The European Union yesterday threatened to boycott talks among top greenhouse gas emitting nations hosted by the United States, accusing Washington of blocking goals for fighting climate change at UN talks in Bali.
"If we would have a failure in Bali, it would be meaningless to have a major economies' meeting" in the United States, Humberto Rosa, Portugal's Secretary of State for Environment, said on the penultimate day of the two-week talks.
"We're not blackmailing," he said, ratcheting up a war of words with Washington at the 190-nation meeting.
"If no Bali, no MEM (major economies' meeting)."

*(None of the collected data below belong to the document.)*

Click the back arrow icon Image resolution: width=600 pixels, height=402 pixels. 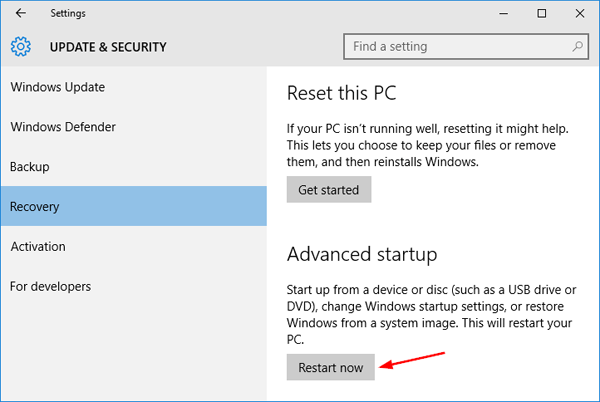tap(21, 13)
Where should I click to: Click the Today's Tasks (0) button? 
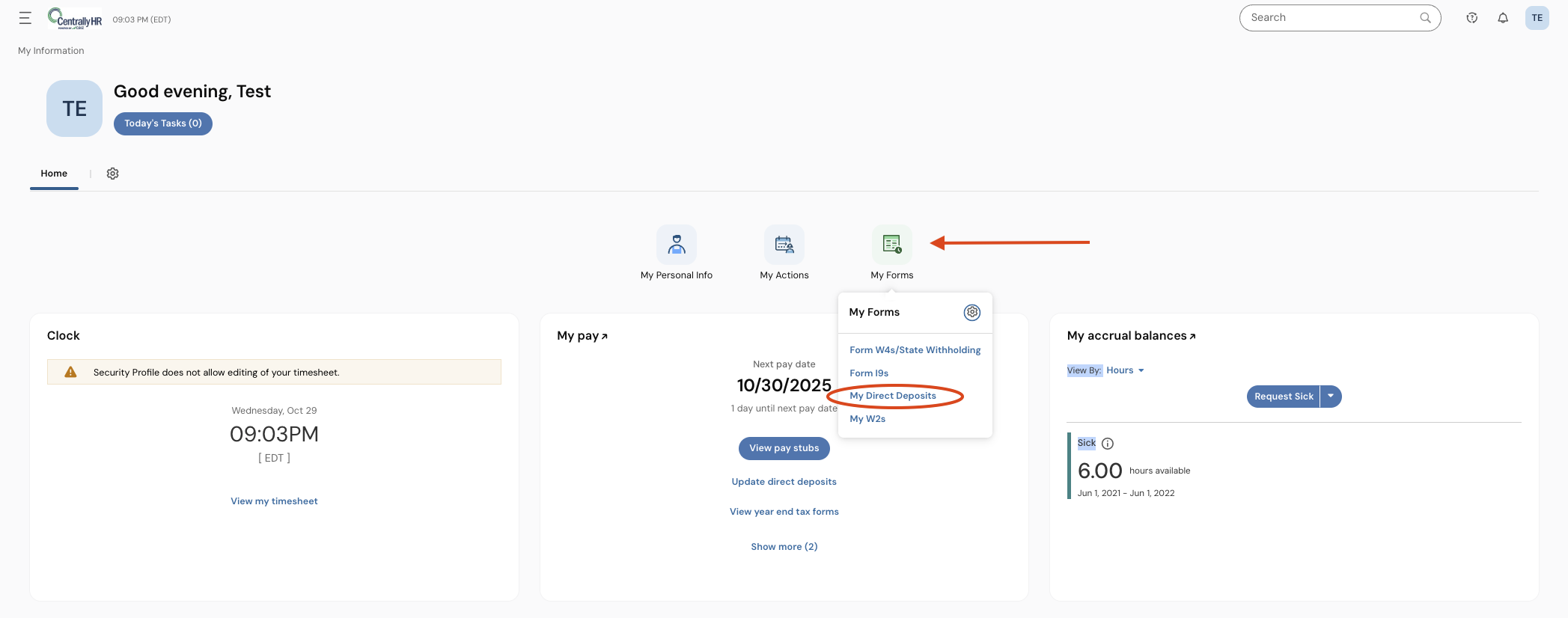(x=163, y=123)
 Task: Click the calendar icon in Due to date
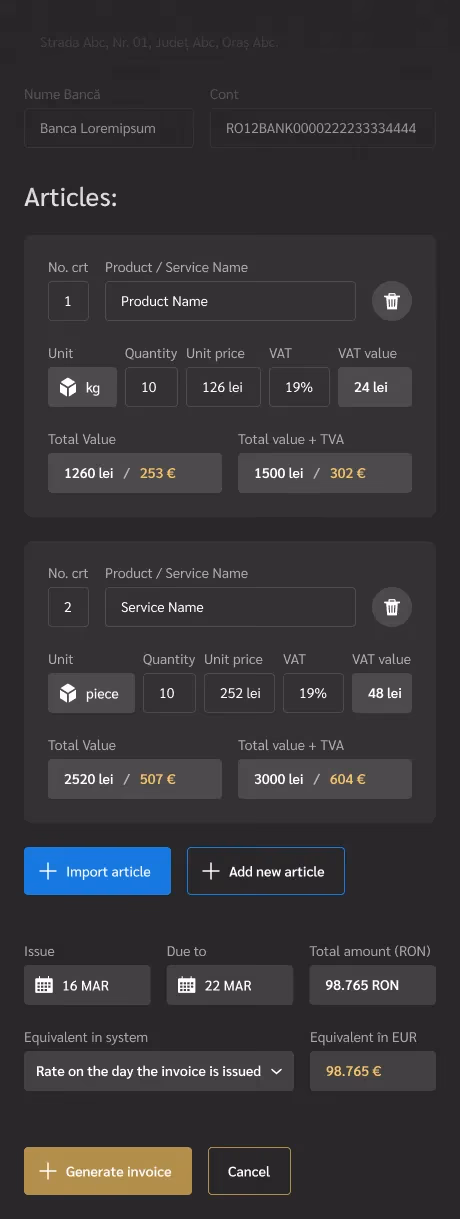pos(186,985)
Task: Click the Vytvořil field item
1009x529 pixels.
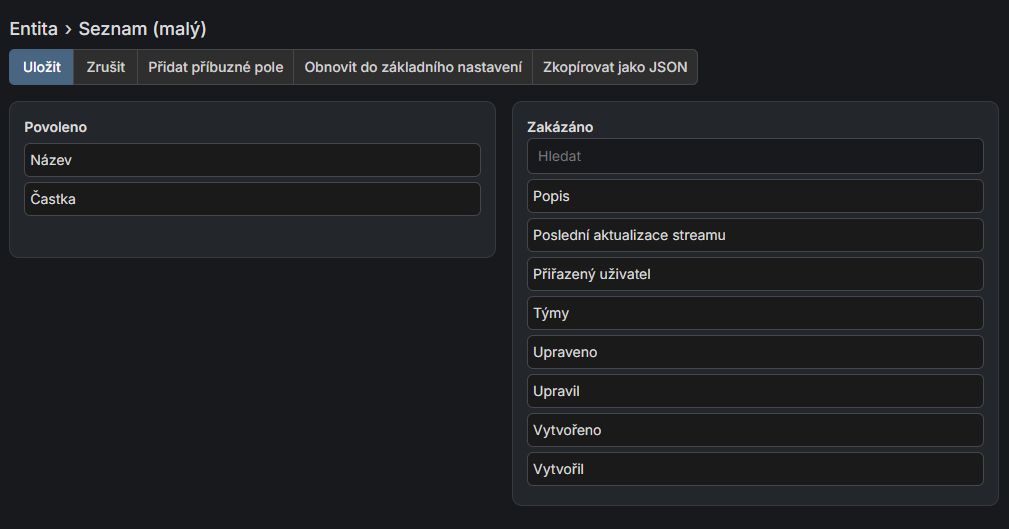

Portugal holds the rotating EU presidency and Rosa is the EU's top negotiator in Bali, where delegates are seeking to agree to launch talks on a broad new climate treaty to combat floods, droughts, heatwaves and rising seas from 2012.
Washington, long at odds with many of its Western allies on climate policies, has called a meeting of 17 of the world's top emitters in Hawaii late next month to discuss long-term curbs on greenhouse gases.
The December 3-14 Bali talks are split over the guidelines for starting two years of formal negotiations on a deal to succeed the Kyoto Protocol, a UN pact capping greenhouse gas emissions of all industrial nations except the United States until 2012.
The EU wants Bali's final text to agree a non-binding goal of cuts in emissions, mainly from burning fossil fuels, of 25 to 40 percent below 1990 levels by 2020 for industrial economies. The United States, Japan and Canada are opposed, saying any figures would prejudge the outcome.
Former US vice-president Al Gore won applause on the sidelines of the talks by adding his voice to criticisms of Washington.
"My own country, the United States, is principally responsible for obstructing progress in Bali," he said.